_EXERCISE INSTRUCTIONS:_
1. Retype the ProAmatine article, beginning at "Shire says it" and stopping after "also on the market.".
2. According to the ProAmatine article, in what year did the FDA approve the drug?
3. Write the next part of the ProAmatine article, starting after its final sentence.

_SUPPLIED PASSAGE:_
[Start of Attachment]

Shire to remove ProAmatine from market

Shire says it is removing its low-blood pressure drug ProAmatine from the market, as it isn't profitable enough to justify the additional clinical tests that the FDA is requiring to stay on the market.

The company maintains in a statement that it conducted and completed the post-marketing trials that the FDA required.  However, the agency viewed these trials as inconclusive and required that additional trials be conducted.  As a result, Shire has elected to withdraw the product as of Sept. 30.

The FDA approved ProAmatine in 1996 under the agency's accelerated-approval mechanism. This allows drugs to be approved on clinical data suggesting benefit but requires follow up studies. Generic versions sold by Mylan Pharmaceuticals, Impax Laboratories, Sandoz, Apotex and Upsher-Smith Laboratories are also on the market.

[End of Attachment]

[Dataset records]
[Start of Attachment]

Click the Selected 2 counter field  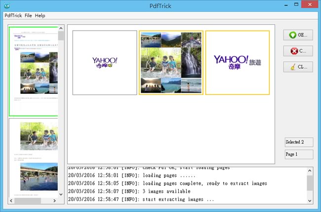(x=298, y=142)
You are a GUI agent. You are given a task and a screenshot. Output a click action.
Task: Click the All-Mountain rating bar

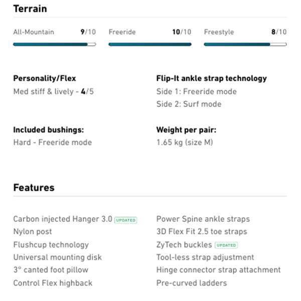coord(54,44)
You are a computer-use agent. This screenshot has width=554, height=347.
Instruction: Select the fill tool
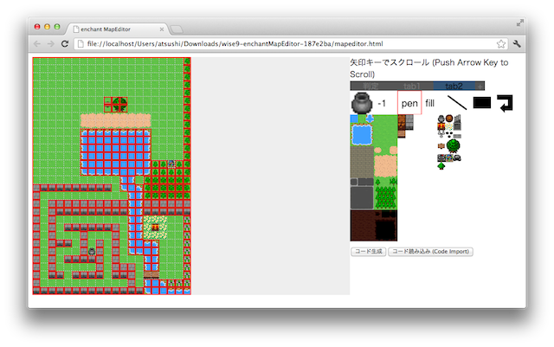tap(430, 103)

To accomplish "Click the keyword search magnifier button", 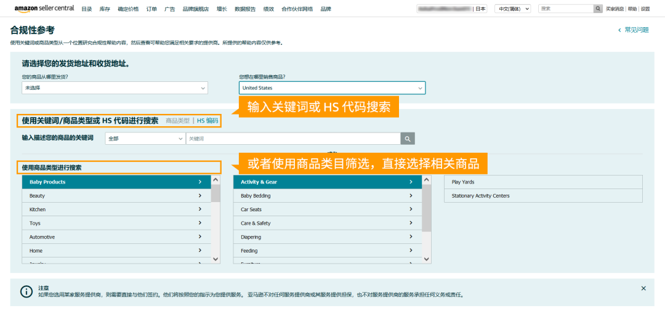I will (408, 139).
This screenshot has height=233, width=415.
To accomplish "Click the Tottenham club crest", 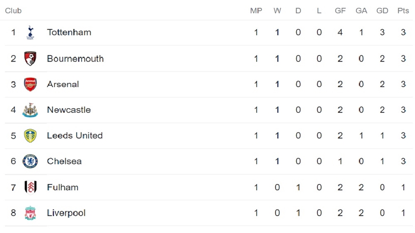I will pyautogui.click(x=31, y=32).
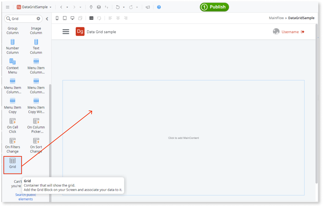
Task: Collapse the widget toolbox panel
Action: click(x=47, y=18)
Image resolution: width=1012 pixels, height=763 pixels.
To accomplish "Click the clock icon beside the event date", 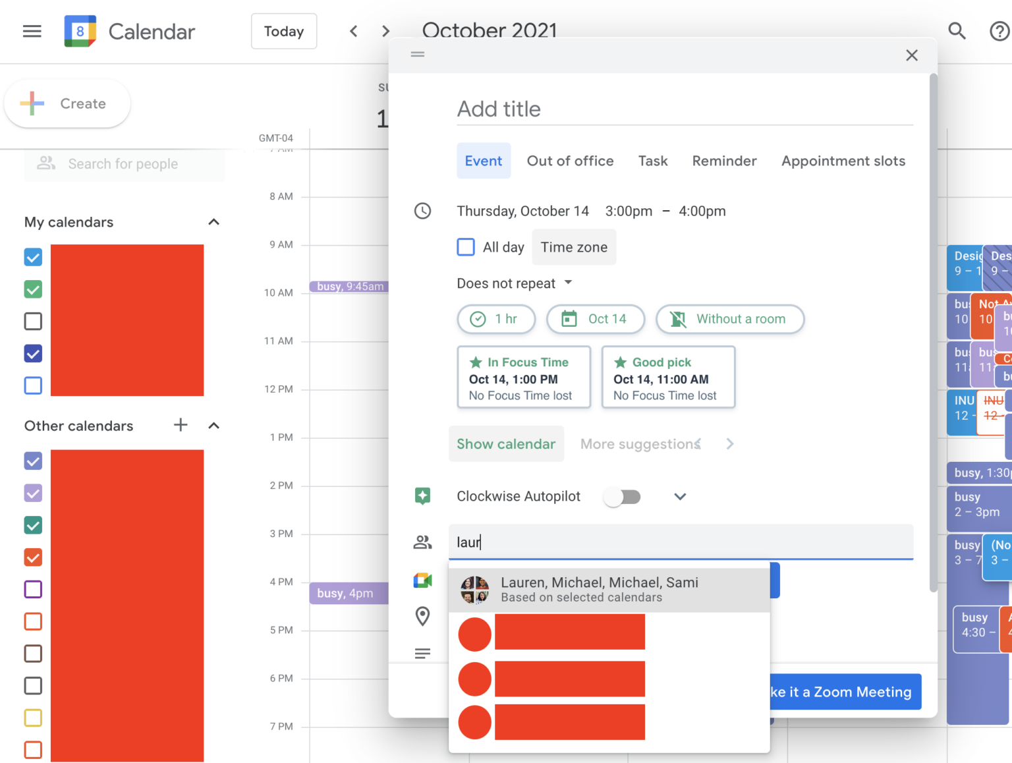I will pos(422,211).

[End of Attachment]

_OUTPUTS FOR THE TASKS:_
1.
Shire says it is removing its low-blood pressure drug ProAmatine from the market, as it isn't profitable enough to justify the additional clinical tests that the FDA is requiring to stay on the market.

The company maintains in a statement that it conducted and completed the post-marketing trials that the FDA required.  However, the agency viewed these trials as inconclusive and required that additional trials be conducted.  As a result, Shire has elected to withdraw the product as of Sept. 30.

The FDA approved ProAmatine in 1996 under the agency's accelerated-approval mechanism. This allows drugs to be approved on clinical data suggesting benefit but requires follow up studies. Generic versions sold by Mylan Pharmaceuticals, Impax Laboratories, Sandoz, Apotex and Upsher-Smith Laboratories are also on the market.

2. 1996

3.
Last year, the GAO mentioned ProAmatine when it scolded FDA for failing to follow up on drugs approved on the fast track. Since then, the agency wrote to Shire and the generics makers, requesting two studies to confirm the drugs' benefits. But no studies materialized, the FDA says.

A Shire spokesman tells the Wall Street Journal that clinical trials cost on average some $25 million. ProAmatine generated less than 0.1 percent of Shire's overall revenues last year, so it just wasn't worth the cost.

Shire acquired ProAmatine as a part of the acquisition of Roberts Pharma in 1999.